▶ [GIVEN TEXT]
++++

Literary reviews & academic assessments
of David Heidenstam's writings.

A range of David Heidenstam’s writings have now appeared in print. Microfictions, in Tales for my dog. A theatre script, in In the beginning… And poetry in the journals Acumen, Agenda, Ambit, en blocThe Frogmore Papers, The Journal, Orbis, Pennine Platform, and Prole (UK), Two Thirds North (Sweden), and the American Journal of Poetry, Blue Unicorn, and Cold Mountain Review (USA), as well as in Faber, Carcanet, and other anthologies. As a result, the first assessments are beginning to appear, either as literary reviews or academic mentions.



Academic mention of Tales for My Dog

Tales for My Dog is one of the most impressive collections of microfictions that I’ve ever read. Its range of genre, subject and feeling is remarkable. Among the many little gems in Heidenstam’s book are pieces that resemble aphorisms, parables and beast fables, as well as miniature second-person narratives. Heidenstam expertly combines the realist, the funny and the absurd in a way that resembles short shorts by some of the greatest practitioners of the genre, such as Robert Coover, Lydia Davis and Dan Rhodes. At times, his writing has a beautiful meditative quality, as when he closes a piece with the words: “There are too many people in this world, and you can’t tell anything about their lives.” For me, the volume provides conclusive evidence that microfiction has a much greater range and affective potential than is commonly believed.

Dr Wojciech Drąg, Assistant Professor, Institute of English Studies, University of Wrocław; co-editor of The Poetics of Fragmentation in Contemporary British and American Fiction (2019) and author of Collage in Twenty-First-Century Literature: Art of Crisis (2020).



Review of In the Beginning…

In the Beginning… reimagines the first chapters of the book of Genesis with wry humor. While our laughter is tinged with bitterness, anger, and above all sadness, in the end, perhaps we see the Fall of Man as a triumph.

The familiar Christian notion is that we fell from a perfect state of grace when we ate the apple. Heidenstam puts that state of grace a bit earlier, before the universe began: God, Satan, and all of creation existed together in perfect harmony. Then, God broke it to pieces, separating Himself from Satan and creating everything. No one in Heidenstam’s Eden feels this loss more than Satan himself; the playwright evokes sympathy for the Devil with a clever combination of naturalistic action, humor, and engaging, thoughtful dialogue.

++++

▶ [DATA]
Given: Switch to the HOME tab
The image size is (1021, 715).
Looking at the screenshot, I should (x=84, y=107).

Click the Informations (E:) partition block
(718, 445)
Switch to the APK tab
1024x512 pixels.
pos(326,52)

++++

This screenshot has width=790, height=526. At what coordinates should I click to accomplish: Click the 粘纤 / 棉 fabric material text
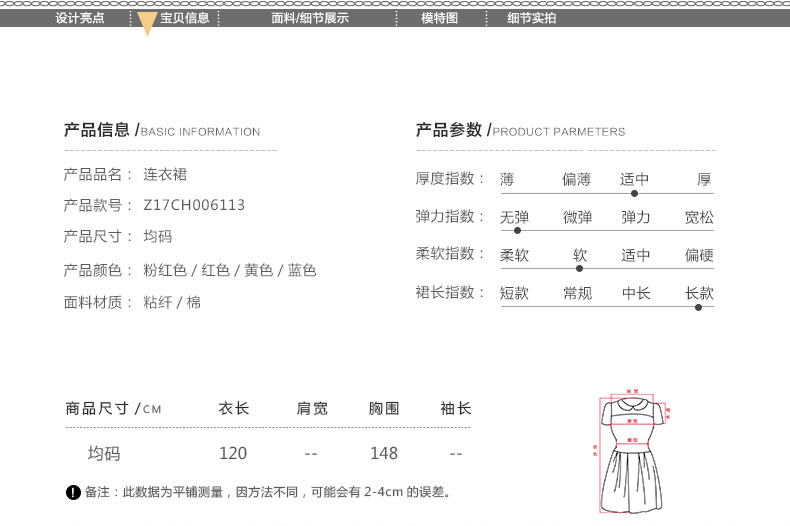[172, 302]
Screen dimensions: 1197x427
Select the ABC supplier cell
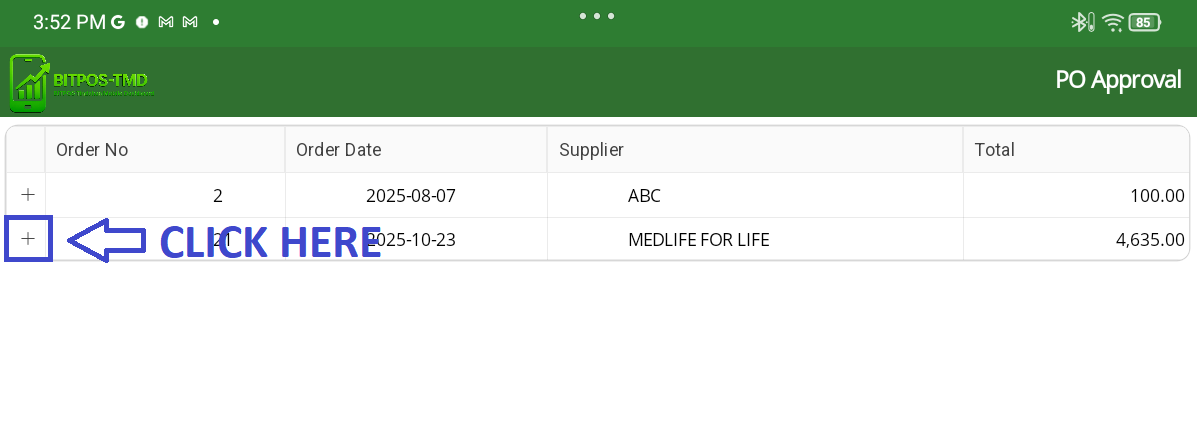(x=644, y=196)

++++

▶ [ABOUT THIS EXERCISE]
Reproduce word for word the passage of the text on David Heidenstam's writings, from "Literary reviews &" to "or academic mentions.".

▶ [EXPECTED ANSWER]
Literary reviews & academic assessments
of David Heidenstam's writings.

A range of David Heidenstam’s writings have now appeared in print. Microfictions, in Tales for my dog. A theatre script, in In the beginning… And poetry in the journals Acumen, Agenda, Ambit, en blocThe Frogmore Papers, The Journal, Orbis, Pennine Platform, and Prole (UK), Two Thirds North (Sweden), and the American Journal of Poetry, Blue Unicorn, and Cold Mountain Review (USA), as well as in Faber, Carcanet, and other anthologies. As a result, the first assessments are beginning to appear, either as literary reviews or academic mentions.